GIVEN INFORMATION START

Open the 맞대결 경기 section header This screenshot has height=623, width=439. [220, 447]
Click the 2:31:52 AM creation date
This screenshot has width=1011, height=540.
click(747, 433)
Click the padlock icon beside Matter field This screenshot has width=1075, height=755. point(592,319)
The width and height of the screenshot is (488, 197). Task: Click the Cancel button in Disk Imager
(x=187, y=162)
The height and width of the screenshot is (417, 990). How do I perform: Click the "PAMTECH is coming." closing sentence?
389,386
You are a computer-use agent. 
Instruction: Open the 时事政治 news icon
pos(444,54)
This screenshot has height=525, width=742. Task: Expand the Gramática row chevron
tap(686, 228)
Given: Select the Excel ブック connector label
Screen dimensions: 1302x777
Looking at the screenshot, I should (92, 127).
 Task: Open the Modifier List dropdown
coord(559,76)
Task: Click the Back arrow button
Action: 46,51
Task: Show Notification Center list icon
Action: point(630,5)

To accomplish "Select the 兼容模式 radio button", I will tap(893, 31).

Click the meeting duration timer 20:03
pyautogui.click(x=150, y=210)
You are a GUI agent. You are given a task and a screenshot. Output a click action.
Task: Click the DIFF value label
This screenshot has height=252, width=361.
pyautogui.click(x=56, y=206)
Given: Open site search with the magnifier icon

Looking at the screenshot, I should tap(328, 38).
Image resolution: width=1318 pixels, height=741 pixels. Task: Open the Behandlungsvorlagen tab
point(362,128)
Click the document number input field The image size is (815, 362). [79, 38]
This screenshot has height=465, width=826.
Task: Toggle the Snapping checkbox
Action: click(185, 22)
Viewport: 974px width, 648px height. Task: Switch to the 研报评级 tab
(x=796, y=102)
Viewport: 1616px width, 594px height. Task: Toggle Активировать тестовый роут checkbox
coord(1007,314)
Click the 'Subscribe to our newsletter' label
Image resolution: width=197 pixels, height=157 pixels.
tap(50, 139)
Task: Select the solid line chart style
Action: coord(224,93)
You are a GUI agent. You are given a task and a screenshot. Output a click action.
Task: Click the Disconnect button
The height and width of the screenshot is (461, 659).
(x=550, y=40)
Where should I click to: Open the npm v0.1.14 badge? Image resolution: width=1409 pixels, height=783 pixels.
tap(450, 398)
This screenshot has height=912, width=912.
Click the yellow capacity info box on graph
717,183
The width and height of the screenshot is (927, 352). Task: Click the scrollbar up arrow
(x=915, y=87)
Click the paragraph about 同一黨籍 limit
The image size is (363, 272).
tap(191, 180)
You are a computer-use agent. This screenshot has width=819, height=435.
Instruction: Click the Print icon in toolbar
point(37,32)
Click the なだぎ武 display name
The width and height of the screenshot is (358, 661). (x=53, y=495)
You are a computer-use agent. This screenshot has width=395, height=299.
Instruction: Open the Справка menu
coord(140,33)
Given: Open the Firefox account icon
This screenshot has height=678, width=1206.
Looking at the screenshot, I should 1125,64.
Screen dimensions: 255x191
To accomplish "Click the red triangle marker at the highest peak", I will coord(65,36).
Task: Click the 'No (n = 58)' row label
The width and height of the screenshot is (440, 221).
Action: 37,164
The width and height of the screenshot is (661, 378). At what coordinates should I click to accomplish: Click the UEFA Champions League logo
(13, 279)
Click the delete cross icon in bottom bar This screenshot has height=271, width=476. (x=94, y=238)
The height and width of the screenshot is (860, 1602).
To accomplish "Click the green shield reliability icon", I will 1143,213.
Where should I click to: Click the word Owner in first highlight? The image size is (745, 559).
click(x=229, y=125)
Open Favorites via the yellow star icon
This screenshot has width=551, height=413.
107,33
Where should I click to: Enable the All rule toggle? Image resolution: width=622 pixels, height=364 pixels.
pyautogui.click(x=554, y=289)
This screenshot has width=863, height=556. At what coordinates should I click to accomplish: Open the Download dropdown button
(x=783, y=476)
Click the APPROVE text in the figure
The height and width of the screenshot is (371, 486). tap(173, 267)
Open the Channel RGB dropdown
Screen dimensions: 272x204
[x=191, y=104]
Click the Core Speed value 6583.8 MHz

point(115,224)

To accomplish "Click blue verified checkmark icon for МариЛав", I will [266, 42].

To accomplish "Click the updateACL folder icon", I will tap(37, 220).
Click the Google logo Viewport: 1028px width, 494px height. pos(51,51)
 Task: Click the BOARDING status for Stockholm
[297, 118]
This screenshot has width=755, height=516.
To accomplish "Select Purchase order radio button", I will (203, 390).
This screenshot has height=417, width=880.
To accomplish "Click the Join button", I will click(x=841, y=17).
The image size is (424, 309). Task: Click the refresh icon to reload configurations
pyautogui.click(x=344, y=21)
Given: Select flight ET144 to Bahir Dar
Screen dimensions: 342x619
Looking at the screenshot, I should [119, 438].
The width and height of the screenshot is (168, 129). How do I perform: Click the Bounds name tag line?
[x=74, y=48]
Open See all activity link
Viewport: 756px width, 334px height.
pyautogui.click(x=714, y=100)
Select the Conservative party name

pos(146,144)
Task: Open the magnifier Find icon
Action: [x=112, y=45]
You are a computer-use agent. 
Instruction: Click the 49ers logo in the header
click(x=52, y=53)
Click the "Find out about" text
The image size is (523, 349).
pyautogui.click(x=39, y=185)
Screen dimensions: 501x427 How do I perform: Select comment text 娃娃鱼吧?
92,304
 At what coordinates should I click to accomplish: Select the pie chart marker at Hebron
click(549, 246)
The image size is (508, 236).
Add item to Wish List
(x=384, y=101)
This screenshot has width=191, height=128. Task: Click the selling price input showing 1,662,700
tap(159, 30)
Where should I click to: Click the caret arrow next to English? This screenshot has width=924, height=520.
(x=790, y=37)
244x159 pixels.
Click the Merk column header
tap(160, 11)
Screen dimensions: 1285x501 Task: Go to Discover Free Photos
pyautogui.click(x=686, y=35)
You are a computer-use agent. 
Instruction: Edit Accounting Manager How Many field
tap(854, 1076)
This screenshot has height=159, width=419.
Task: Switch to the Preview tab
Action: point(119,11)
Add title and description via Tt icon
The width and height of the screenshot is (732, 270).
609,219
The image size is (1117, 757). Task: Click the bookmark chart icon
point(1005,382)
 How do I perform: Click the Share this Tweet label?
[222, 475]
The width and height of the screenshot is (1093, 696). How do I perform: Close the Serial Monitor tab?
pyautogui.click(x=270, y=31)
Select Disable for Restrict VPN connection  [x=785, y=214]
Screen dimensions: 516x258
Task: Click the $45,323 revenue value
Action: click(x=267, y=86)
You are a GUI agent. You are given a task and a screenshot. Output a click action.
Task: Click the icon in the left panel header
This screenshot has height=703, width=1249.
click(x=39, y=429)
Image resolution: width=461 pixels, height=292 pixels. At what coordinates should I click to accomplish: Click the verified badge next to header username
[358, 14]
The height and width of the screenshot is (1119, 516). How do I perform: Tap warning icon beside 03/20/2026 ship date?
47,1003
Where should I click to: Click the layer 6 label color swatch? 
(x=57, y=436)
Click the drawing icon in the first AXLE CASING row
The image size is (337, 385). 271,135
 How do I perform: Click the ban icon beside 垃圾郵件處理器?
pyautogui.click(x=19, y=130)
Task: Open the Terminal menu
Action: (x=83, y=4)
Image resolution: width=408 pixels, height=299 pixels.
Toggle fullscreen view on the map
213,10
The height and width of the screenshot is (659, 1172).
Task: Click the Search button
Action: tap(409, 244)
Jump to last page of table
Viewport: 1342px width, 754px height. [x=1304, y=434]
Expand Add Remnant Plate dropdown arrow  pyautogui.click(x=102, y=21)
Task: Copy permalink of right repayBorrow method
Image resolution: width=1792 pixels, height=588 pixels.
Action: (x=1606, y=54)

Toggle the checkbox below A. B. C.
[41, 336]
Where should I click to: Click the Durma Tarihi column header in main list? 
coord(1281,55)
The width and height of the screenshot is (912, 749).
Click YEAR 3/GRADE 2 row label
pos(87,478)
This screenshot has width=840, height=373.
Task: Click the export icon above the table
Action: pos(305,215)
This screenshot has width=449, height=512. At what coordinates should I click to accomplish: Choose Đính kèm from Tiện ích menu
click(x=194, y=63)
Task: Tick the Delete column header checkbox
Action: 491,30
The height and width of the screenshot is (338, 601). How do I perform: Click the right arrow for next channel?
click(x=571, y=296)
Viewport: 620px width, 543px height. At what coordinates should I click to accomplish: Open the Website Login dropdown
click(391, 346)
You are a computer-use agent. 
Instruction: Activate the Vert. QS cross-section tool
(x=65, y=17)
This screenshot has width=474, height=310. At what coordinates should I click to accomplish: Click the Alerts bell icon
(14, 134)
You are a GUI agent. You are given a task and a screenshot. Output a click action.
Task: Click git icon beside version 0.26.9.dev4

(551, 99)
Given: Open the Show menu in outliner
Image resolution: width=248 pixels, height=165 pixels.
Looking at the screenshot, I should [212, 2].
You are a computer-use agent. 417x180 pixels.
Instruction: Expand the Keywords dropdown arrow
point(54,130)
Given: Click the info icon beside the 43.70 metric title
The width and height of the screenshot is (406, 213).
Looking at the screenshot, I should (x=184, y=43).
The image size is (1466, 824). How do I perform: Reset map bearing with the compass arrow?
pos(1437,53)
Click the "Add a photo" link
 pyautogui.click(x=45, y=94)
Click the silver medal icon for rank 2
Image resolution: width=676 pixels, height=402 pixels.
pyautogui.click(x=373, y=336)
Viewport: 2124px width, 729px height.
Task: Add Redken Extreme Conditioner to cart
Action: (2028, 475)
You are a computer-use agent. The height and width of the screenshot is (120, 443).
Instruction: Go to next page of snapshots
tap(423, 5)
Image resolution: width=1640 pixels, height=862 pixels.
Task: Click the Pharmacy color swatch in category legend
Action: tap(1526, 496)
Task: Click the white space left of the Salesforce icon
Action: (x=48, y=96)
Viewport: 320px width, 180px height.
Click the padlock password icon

GIVEN INFORMATION END

--- YOUR INSTRUCTIONS ---
Working from the material above, retype exactly the lines from the one with "Click the drawing" through the one with "Image resolution: width=408", both included, and only those lines.

--- OUTPUT FOR THIS EXERCISE ---
Click the drawing icon in the first AXLE CASING row
The image size is (337, 385). 271,135
 How do I perform: Click the ban icon beside 垃圾郵件處理器?
pyautogui.click(x=19, y=130)
Task: Open the Terminal menu
Action: (x=83, y=4)
Image resolution: width=408 pixels, height=299 pixels.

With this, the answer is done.